§ Opdracht: Schrijf de tekst over het leven van Sint Sebastiaan verder, te beginnen na de laatste zin.

§ Aangeleverde tekst:
Sint Sebastiaan - Het leven St. Sebastiaan
Wat betreft het leven van St. Sebastiaan kunnen we eigenlijk heel kort zijn. Daarvan is namelijk weinig met zekerheid bekend. Wat we weten is vrijwel volledig legende, behalve dan de gegevens over zijn begrafenis, want daar zijn geleerden het wel over eens.
Hij zou geboren zijn in Narbonne in Gallië, het tegenwoordige Frankrijk (sommigen zeggen in Milaan), zo rond het jaar 265 na Christus. Hij schopte het tot hoofdman in de eerste cohorte van de keizerlijke wacht onder de Romeinse keizer Diocletianus, die regeerde van 284 tot 305. Hij ging over op het christelijk geloof, verbrijzelde afgodsbeelden en verdedigde het toen nog relatief nieuwe geloof. Omdat hij twee jonge vrienden, Marcus en Marcellanus, ertoe zou hebben aangezet om te volharden in hun christelijk geloof en ook hijzelf het christelijk geloof niet wilde verzaken, werd hij in 288 aan een paal gebonden en door Mauretaanse boogschutters in Romeinse dienst met pijlen doorschoten.

§ Vastgelegde gegevens:
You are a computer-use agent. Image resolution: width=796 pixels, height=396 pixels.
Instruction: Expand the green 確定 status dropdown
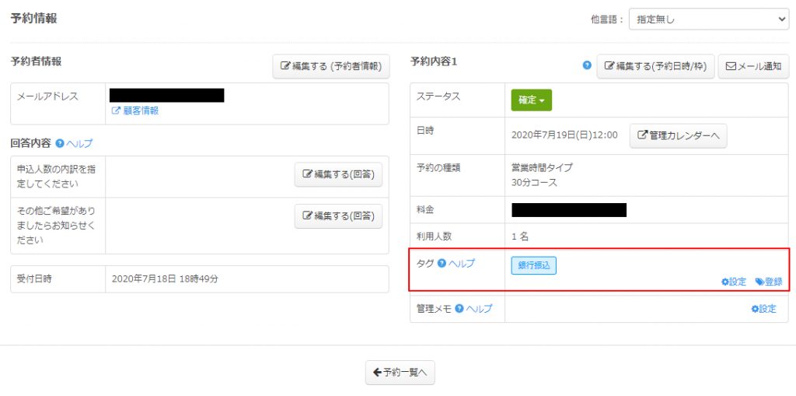[x=531, y=100]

§ Antwoord:
In tegenstelling tot wat veel mensen denken, stierf Sebastiaan daarbij niet. Irene de weduwe van een martelaar, genaamd Castulus, veronderstelde dat hij was overleden en wilde zijn lichaam begraven. Ze merkte dat hij nog leefde en verzorgde hem liefdevol. Eenmaal genezen ging Sebastiaan naar de keizer en verweet hem zijn wreedheid tegenover de christenen. De keizer liet hem in het circus Maximus in het openbaar slaan tot hij stierf. Soldaten wierpen zijn lichaam in een riool, waar zijn vrienden het vonden. Door bemiddeling van een christelijke dame, Lucina, werd hij begraven aan de Via Appia nabij de plaats, die men ‘ad catacumbas’ noemt, een naam die later op de onderaardse begraafplaats over is gegaan. Die catacomben waar het graf van Sint Sebastiaan zich heeft bevonden naast dat van paus Fabianus die in 250 overleed, werd een van de beroemdste van Rome. Al vroeg was het een bijzondere bedevaartplaats en boven deze catacombe werd in de 4e eeuw de Apostelbasiliek gebouwd, die later werd omgedoopt in de basiliek van St. Sebastiaan, een van de zeven hoofdkerken van Rome. Als zijn feestdag wordt 20 januari aangehouden. Zoals bij veel heiligen is dat niet zijn geboortedag, maar zijn sterfdag. We vieren dus zijn overlijden op 20 januari, niet zijn verjaardag.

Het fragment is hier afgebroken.